A Coven-flavored Recurrent-Depth Transformer for narrative reasoning, character consistency, and long-form story coherence.
Disclaimer: OpenFable is an independent, theoretical implementation. It is not affiliated with Anthropic, DeepMind, or any commercial AI lab. This is a research prototype and architectural exploration — not a trained model. No weights are distributed.

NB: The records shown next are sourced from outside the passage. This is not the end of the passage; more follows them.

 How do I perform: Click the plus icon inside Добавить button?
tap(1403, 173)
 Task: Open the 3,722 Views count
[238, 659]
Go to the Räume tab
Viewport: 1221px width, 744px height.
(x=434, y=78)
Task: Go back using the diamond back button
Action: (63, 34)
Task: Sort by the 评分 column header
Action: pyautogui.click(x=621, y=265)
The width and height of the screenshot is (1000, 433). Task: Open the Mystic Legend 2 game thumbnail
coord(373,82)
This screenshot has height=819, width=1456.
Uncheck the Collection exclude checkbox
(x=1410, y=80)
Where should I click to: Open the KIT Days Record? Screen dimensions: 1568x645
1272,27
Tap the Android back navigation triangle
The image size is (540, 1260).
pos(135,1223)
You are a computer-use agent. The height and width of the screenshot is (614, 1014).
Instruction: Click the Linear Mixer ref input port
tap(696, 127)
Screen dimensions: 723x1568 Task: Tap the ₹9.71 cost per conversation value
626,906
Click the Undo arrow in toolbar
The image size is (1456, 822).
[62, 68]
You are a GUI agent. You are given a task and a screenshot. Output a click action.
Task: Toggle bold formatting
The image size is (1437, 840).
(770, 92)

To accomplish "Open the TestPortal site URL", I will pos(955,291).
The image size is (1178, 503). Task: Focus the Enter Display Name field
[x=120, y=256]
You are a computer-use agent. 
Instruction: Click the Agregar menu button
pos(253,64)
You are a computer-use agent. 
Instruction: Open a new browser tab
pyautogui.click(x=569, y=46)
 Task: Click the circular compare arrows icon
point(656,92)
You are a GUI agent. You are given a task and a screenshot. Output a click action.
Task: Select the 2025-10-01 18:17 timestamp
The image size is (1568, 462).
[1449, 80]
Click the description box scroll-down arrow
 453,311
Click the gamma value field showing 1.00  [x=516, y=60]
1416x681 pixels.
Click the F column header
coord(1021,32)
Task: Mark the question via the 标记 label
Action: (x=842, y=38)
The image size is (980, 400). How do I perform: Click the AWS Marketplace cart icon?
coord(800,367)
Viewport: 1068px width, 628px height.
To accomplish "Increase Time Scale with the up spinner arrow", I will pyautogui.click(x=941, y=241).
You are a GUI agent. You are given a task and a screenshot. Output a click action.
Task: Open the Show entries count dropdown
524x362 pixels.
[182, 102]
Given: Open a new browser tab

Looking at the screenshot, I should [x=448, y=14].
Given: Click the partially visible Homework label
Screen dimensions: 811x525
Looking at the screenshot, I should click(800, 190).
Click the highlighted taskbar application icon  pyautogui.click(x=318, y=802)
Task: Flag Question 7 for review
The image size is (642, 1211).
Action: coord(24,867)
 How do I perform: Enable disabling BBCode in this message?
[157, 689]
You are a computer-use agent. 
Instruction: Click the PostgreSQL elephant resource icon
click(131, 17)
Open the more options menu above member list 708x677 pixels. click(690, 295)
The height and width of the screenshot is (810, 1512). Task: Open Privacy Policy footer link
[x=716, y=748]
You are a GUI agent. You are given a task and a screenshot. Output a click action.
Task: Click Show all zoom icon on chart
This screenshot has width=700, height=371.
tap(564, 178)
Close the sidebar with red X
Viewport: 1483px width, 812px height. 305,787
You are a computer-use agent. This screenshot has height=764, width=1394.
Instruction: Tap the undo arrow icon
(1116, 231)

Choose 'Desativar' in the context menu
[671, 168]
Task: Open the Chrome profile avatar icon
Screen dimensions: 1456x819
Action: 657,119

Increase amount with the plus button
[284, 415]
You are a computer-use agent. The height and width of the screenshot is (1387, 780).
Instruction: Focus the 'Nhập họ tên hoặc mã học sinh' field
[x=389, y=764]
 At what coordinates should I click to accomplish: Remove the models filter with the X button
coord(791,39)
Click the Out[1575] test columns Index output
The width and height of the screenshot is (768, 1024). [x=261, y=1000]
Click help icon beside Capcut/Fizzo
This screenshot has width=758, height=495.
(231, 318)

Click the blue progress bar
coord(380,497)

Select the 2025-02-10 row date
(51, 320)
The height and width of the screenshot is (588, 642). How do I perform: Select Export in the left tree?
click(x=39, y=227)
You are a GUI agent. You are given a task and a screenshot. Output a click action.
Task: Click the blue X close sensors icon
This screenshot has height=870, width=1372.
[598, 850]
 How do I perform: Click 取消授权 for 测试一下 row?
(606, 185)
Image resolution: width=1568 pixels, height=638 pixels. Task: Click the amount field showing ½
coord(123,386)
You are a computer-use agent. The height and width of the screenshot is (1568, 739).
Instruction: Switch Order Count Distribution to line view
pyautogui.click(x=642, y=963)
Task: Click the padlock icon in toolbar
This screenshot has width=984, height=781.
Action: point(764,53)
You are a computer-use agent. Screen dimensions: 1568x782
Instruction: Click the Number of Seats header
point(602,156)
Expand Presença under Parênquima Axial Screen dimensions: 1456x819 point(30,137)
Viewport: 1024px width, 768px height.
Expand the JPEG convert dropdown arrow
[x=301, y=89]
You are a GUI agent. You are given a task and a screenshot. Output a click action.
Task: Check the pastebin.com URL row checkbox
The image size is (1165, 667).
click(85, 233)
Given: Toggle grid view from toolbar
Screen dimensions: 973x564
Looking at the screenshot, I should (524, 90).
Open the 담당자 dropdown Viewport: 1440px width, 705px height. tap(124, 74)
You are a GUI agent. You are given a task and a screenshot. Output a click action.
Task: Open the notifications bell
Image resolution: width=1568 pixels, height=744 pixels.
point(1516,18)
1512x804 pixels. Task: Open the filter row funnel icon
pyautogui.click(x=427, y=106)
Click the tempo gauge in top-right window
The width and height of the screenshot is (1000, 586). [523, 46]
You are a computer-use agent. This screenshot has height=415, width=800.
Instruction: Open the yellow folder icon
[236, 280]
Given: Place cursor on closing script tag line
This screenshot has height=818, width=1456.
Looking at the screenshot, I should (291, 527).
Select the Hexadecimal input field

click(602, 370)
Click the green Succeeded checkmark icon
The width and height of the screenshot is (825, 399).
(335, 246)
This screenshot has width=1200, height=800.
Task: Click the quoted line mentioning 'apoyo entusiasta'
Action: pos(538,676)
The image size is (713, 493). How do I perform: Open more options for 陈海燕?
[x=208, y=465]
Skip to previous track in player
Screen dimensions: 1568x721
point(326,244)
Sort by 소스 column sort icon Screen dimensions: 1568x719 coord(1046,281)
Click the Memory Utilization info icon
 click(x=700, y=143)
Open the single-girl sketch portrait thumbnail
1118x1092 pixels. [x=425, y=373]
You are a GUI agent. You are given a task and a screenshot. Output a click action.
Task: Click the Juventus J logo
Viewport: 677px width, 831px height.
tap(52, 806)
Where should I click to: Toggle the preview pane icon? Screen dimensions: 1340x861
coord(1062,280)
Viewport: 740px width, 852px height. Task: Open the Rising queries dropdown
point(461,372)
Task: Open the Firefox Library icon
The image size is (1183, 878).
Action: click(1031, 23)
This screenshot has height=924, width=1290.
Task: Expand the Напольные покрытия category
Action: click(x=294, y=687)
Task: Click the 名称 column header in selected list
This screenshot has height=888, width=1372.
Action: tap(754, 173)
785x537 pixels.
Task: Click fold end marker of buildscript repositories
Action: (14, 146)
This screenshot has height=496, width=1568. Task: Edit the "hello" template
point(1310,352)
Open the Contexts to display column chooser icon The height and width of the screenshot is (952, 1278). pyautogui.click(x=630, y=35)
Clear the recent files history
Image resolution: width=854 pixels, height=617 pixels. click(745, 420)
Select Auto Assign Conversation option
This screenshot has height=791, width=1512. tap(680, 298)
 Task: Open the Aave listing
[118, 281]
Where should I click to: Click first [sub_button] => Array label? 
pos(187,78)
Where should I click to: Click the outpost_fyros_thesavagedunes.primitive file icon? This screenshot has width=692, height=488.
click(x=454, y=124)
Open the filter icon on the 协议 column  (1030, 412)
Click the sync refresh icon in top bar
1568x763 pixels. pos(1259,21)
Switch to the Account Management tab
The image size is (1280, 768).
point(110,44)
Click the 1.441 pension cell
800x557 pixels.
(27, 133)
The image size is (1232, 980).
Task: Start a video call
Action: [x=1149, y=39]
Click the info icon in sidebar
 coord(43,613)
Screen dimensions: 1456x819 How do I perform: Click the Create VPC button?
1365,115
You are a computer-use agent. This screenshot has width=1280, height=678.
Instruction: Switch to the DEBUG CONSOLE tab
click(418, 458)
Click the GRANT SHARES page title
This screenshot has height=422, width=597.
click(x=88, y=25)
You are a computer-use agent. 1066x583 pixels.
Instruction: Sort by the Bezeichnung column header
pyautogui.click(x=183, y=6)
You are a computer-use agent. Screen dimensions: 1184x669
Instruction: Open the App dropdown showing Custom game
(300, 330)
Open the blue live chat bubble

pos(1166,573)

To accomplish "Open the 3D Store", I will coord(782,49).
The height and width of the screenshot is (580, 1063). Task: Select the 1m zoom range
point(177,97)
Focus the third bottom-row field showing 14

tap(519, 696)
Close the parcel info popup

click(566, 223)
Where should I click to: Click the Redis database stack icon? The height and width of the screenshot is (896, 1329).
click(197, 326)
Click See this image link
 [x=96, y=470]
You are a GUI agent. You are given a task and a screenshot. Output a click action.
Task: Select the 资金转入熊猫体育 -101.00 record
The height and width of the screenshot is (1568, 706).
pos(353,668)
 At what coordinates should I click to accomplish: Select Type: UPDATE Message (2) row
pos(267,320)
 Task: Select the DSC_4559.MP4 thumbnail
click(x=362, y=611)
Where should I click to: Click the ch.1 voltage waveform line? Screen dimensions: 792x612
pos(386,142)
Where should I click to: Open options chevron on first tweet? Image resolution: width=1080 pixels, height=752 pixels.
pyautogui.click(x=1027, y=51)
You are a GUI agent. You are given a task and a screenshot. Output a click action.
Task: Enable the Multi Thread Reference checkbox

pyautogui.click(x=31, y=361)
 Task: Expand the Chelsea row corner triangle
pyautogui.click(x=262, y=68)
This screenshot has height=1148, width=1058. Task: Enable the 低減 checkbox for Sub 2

OpenFable is a fork and extension of the OpenMythos Recurrent-Depth Transformer (RDT) architecture, adapted for narrative AI tasks. The core recurrence machinery is preserved faithfully; three new Coven-specific modules are added on top:
| Module | Purpose |
|---|---|
| FableMemory | Character and world-state persistence across generation windows |
| NarrativeDepthController | Loop-depth scheduling driven by narrative mode (action / dialogue / exposition) |
| CoherenceProbe | Per-loop logit-lens coherence scoring and character drift detection |
These additions are grounded in recent research on recurrent transformer interpretability and adaptive computation:
- arXiv:2603.21676 "Thinking Deeper, Not Longer" — silent thinking objective, LayerScale init, identity-biased recurrence
- Huginn-3.5B / latent-reasoning-interpretability — decoded latent states reveal progressive answer refinement across loops; logit lens works on recurrent models
- LoopFormer (ICLR 2026) — elastic-depth looped transformer, adaptive depth by task complexity
The pipeline follows OpenMythos exactly:
Token IDs
│
▼
Embedding + RoPE
│
▼
PRELUDE (n_prelude standard transformer layers, run once)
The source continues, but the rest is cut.